Igloo Durban does not appoint the Post Office as its agents for payments by post. All payments shall be made to Igloo Durban’s place of business from where the goods were ordered. In the event of any payments being mislaid; lost in the post; or
transferred to the incorrect banking account the customer shall be liable to igloo Durban for payment. Should Igloo Durban at any time advise the customer of any change to Igloo Durban’s banking account details the customer shall confirm such change with a Manager of Igloo Durban before effecting any further payments, provided however nothing contained herein shall be interpreted as obliging Igloo Durban to afford the customer any such indulgence to effect payment after due date.
Igloo Durban shall be entitled to charge the customer interest at the rate of 2% per month a tempora morae (in other words, from the month the debt is overdue) provided however, that nothing contained herein shall be interpreted as obliging Igloo Durban to afford the customer any such indulgence to effect payment after due date.
None of the rights or obligations of the customer contained in these terms and conditions may be ceded or assigned without the prior written consent of Igloo Durban.
Igloo Durban’s policy is one of continuous improvement. As such design, dimensions and/or any other technical information as contained on brochures, quotations, websites, price lists, or any other Igloo Durban material is subject to change without prior notice.
Igloo Durban shall not be liable for any damages or loss whatsoever, whether direct or indirect, consequential or otherwise arising out of or in connection with the use by the customer or any other 3rd party of any of Igloo Durban.
The customer specifically warrants that Igloo Durban has consent to:-
The customer acknowledges all copyright and shall not duplicate copyrighted material.
Igloo Durban will not be in any way responsible for losses, damages or delays caused by or arising from name major (a natural disaster) causes fortuitous (an unavoidable accident) or acts of the State’s enemies, riots, lockouts, cessation of labour, transport delays, shortened hours of labour, accidents of any kind, insurrection, war, whether declares or not, the imposition of any trade boycotts or sanctions of trade restrictions by any government, authority, company or organization or person or persons, whether within the republic of south Africa or anywhere else, or any other cause or contingency whatsoever beyond the control of Igloo Durban, whether eiusdem generis (of what was clearly the real intention between the parties) with the causes aforementioned or not.
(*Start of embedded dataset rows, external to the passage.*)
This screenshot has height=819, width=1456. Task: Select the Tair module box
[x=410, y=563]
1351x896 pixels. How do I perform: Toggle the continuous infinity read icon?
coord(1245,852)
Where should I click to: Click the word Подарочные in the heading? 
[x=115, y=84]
Igloo Durban shall further not be liable for any consequential losses, including loss of profits or for any delictual liability of any nature whatsoever caused negligently or innocently.
The customer hereby indemnifies Igloo Durban and undertakes to keep Igloo Durban indemnified against all liability howsoever caused or arising, and all actions, suits, proceedings, claims, demands, costs and expenses whatsoever, which may be taken or made against Igloo Durban or become payable by Igloo Durban at the suit of any person that may be the direct or indirect results of the use of equipment supplied by Igloo Durban, provided that the liability in question was not caused as a result of any act or omission or negligence of Igloo Durban, its servants, agents, contractors or employees.
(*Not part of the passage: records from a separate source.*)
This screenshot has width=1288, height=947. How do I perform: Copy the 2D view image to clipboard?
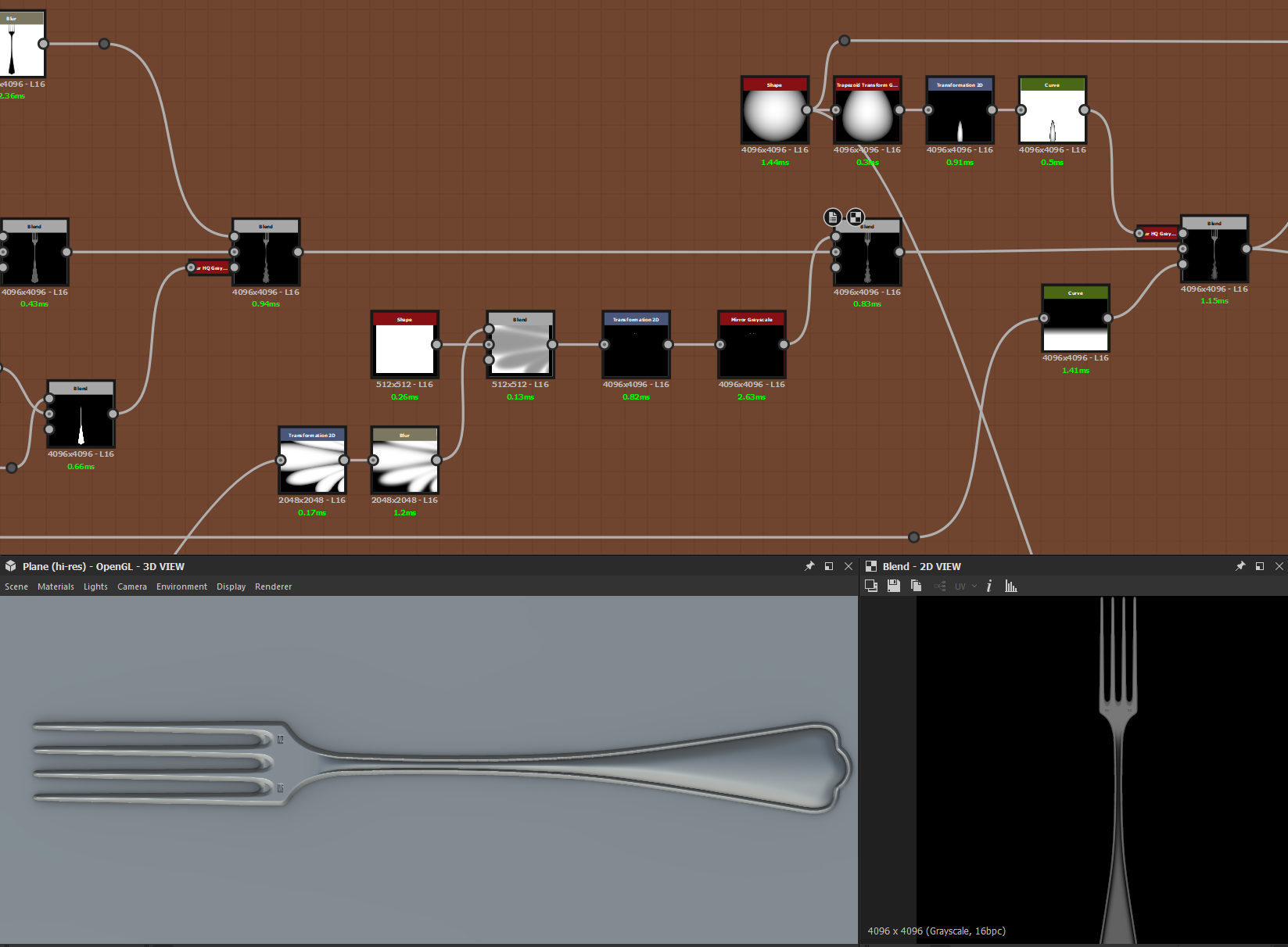[x=916, y=585]
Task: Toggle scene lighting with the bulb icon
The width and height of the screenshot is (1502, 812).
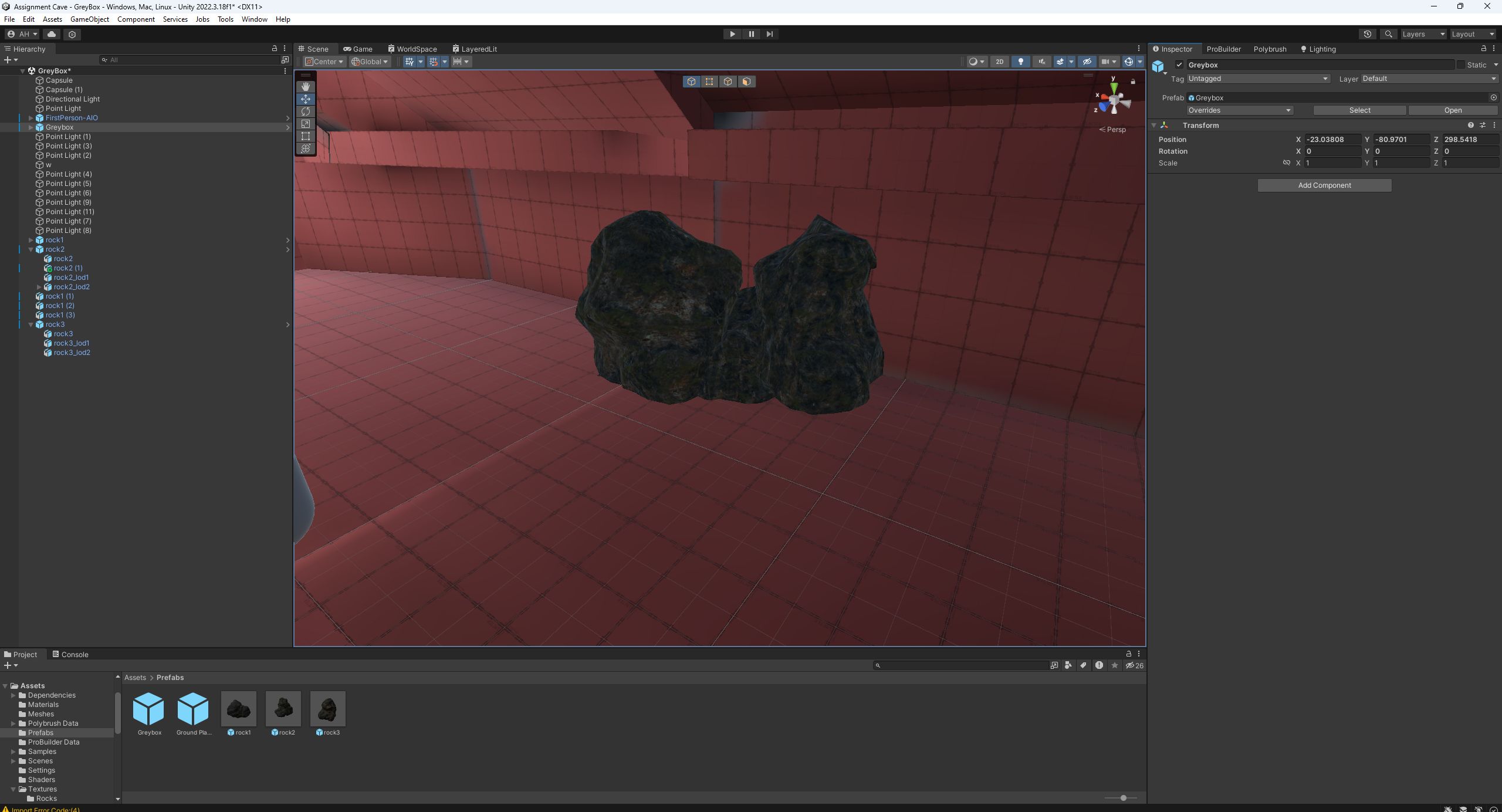Action: tap(1021, 62)
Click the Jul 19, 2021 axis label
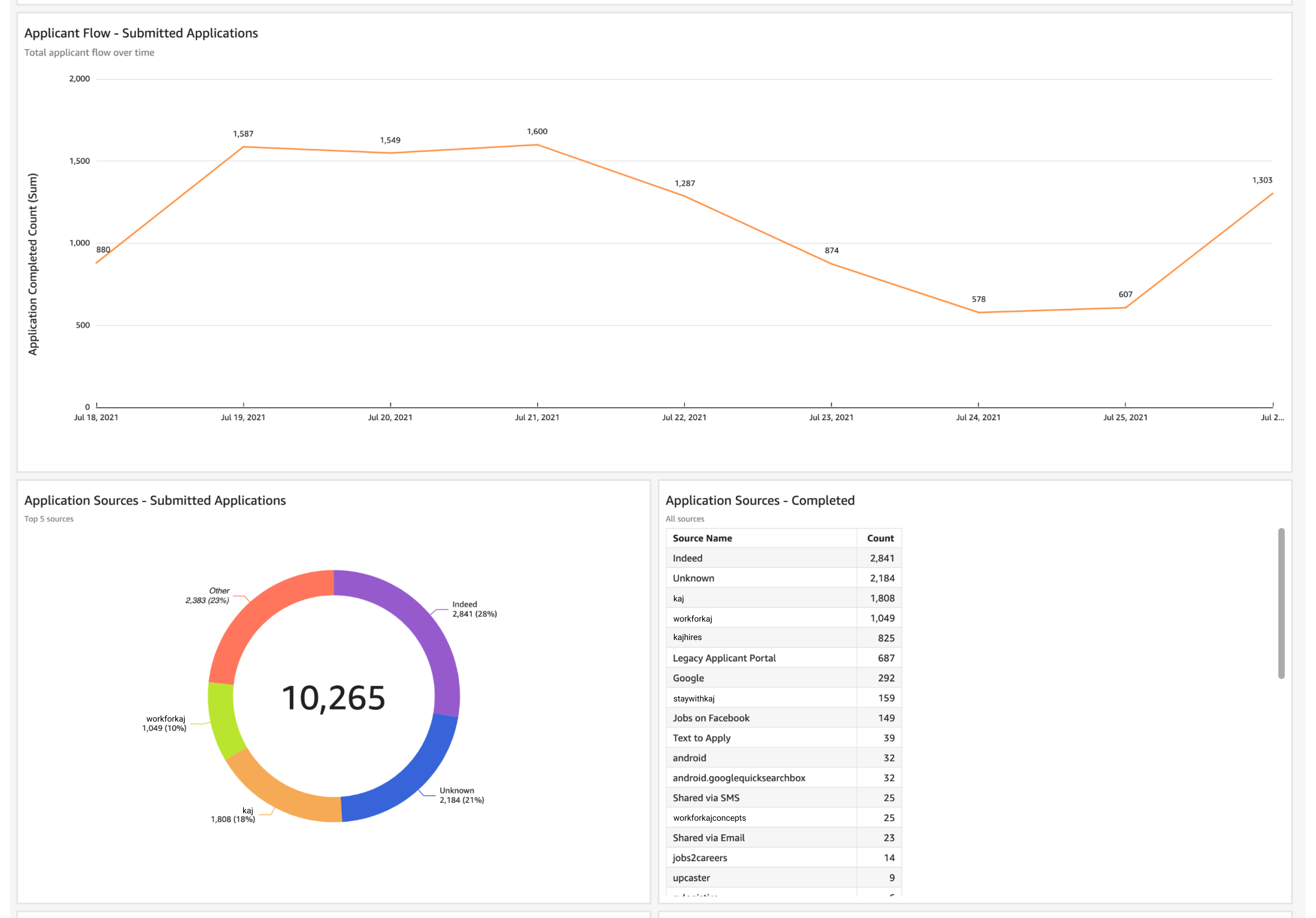 click(243, 417)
Any condemnation of any breach of any of the provisions hereof or other act or relaxation, indulgence or grace on the part of Igloo Durban shall not in any way operate as or be deemed to be a wavier by Igloo Durban of any rights under this contract, or be construed as a novation thereof.
Each clause of these conditions of sales is severable, the one from the other and if any one or more clauses are found to be invalid or enforceable, that clause/clauses shall not affect the balance of these conditions of sale, which shall remain of full force and effect.